Please rewrite everything from the first of the items below down to the line containing "Looking at the", replacing "spindle" with "shaft" and leaving everything else unchanged. Leave the pictures out of your answer.

···

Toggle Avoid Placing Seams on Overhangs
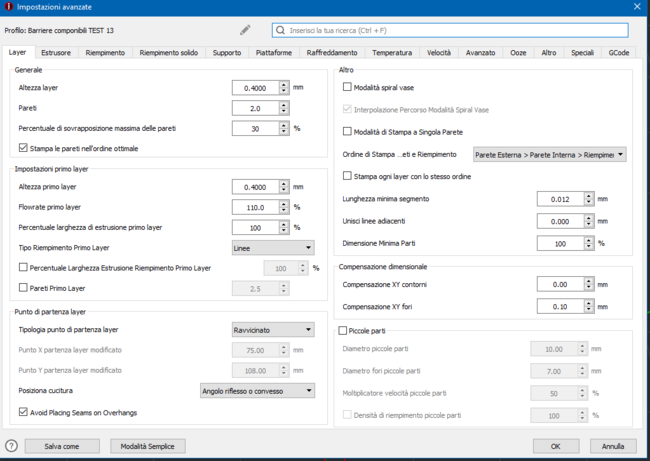The height and width of the screenshot is (461, 650). (24, 411)
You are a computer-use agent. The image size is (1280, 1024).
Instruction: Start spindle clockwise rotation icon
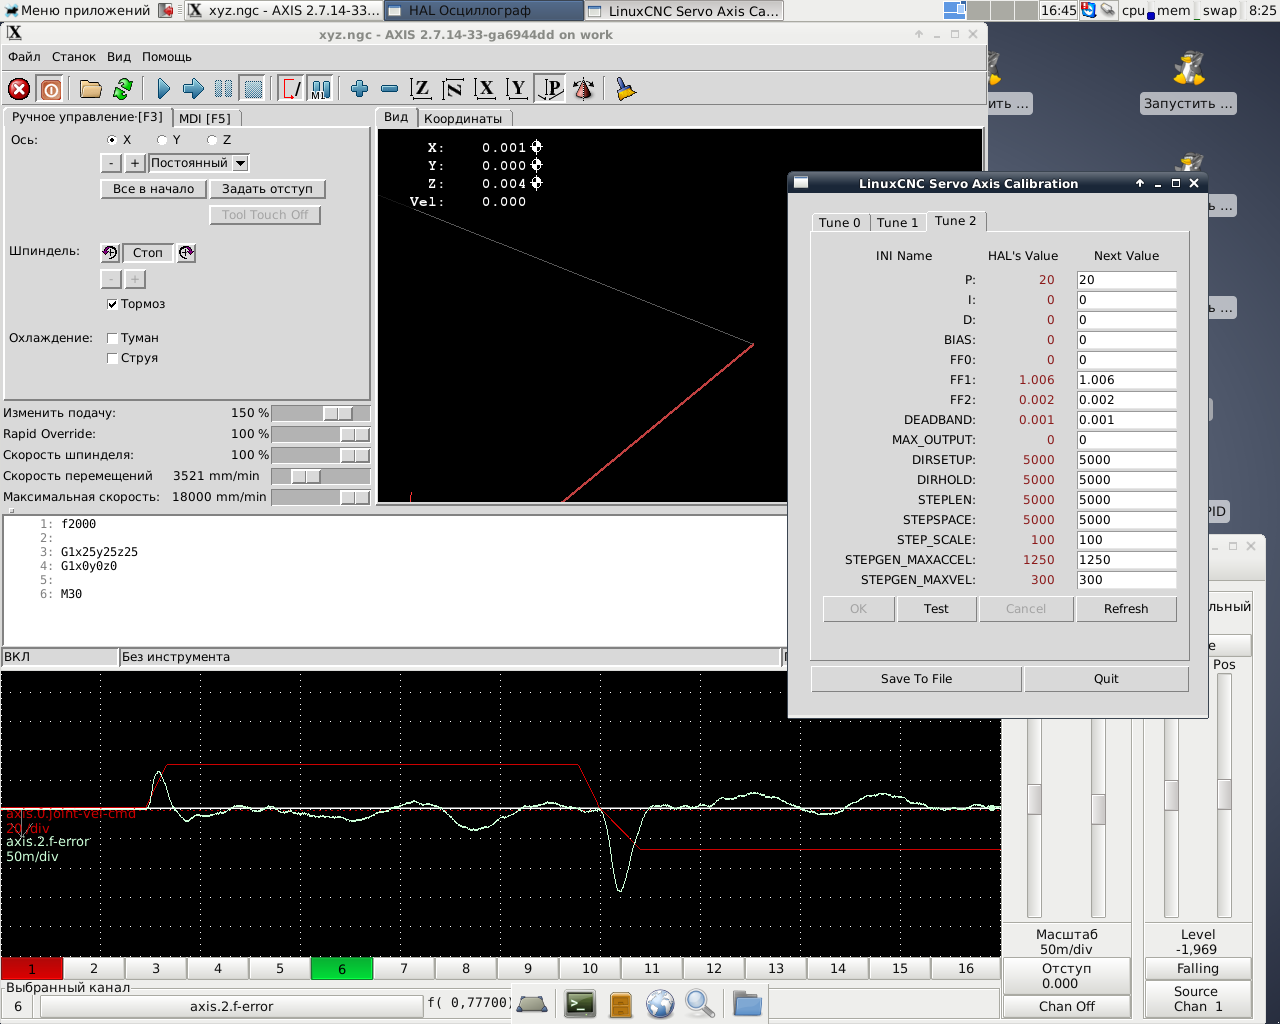click(x=186, y=253)
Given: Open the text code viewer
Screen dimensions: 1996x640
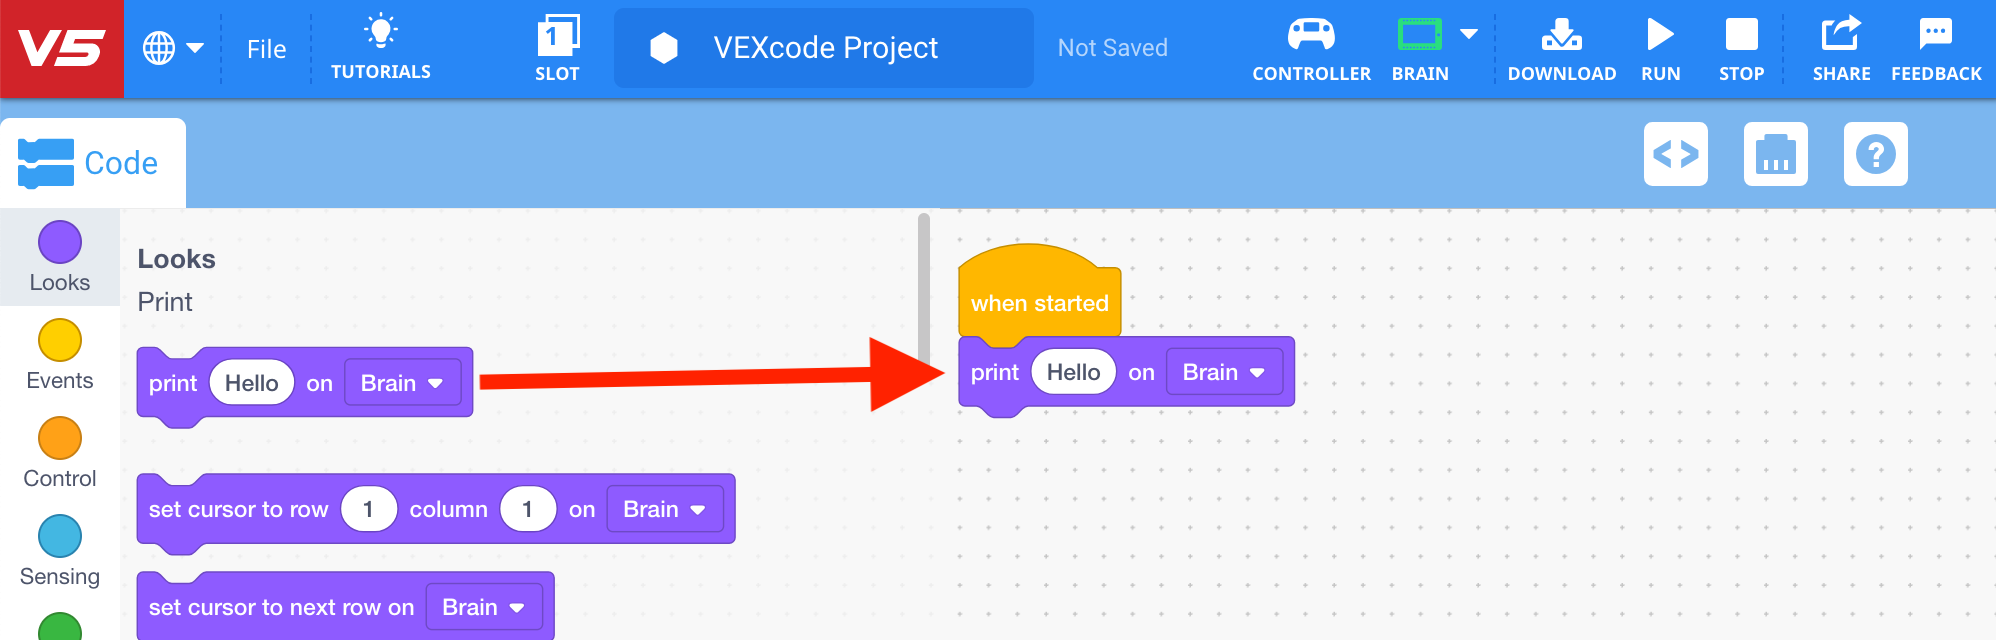Looking at the screenshot, I should [1676, 154].
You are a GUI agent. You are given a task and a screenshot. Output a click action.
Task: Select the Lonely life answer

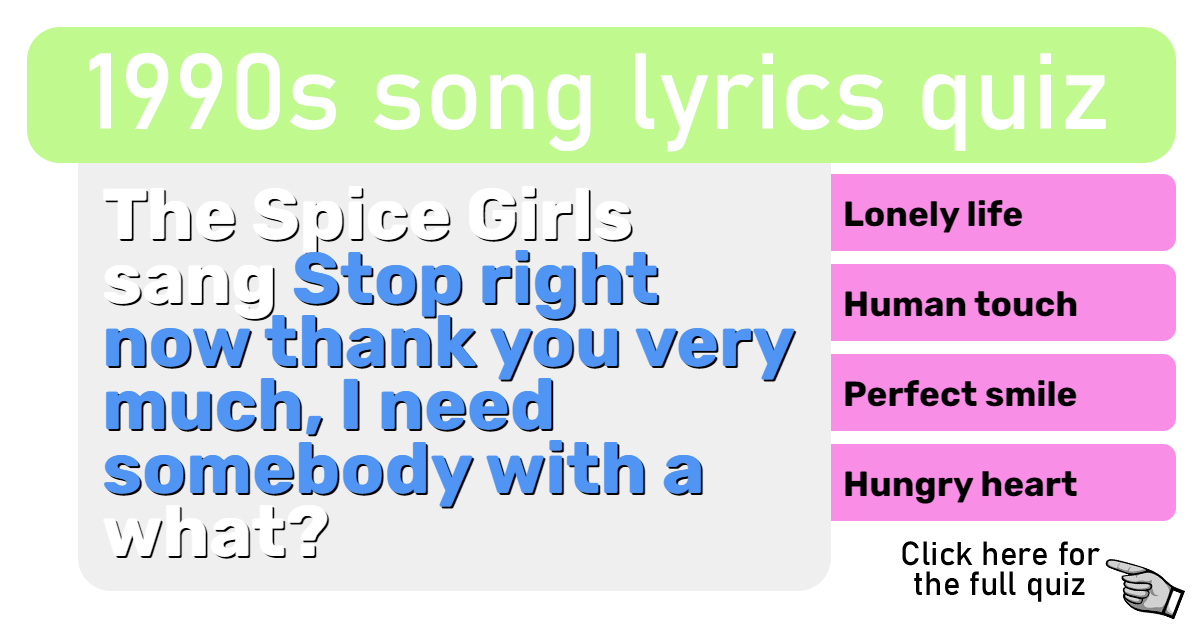pyautogui.click(x=1003, y=213)
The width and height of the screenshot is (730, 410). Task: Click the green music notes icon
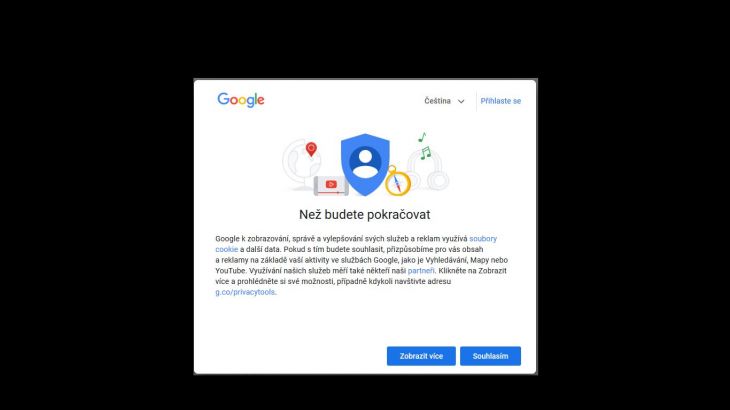(x=424, y=146)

···

WORKED ANSWER:
Toggle Avoid Placing Seams on Overhangs
The height and width of the screenshot is (461, 650). (24, 411)
You are a computer-use agent. The image size is (1280, 1024).
Instruction: Start shaft clockwise rotation icon
click(x=186, y=253)
Given: Open the text code viewer
Screen dimensions: 1996x640
Looking at the screenshot, I should [1676, 154].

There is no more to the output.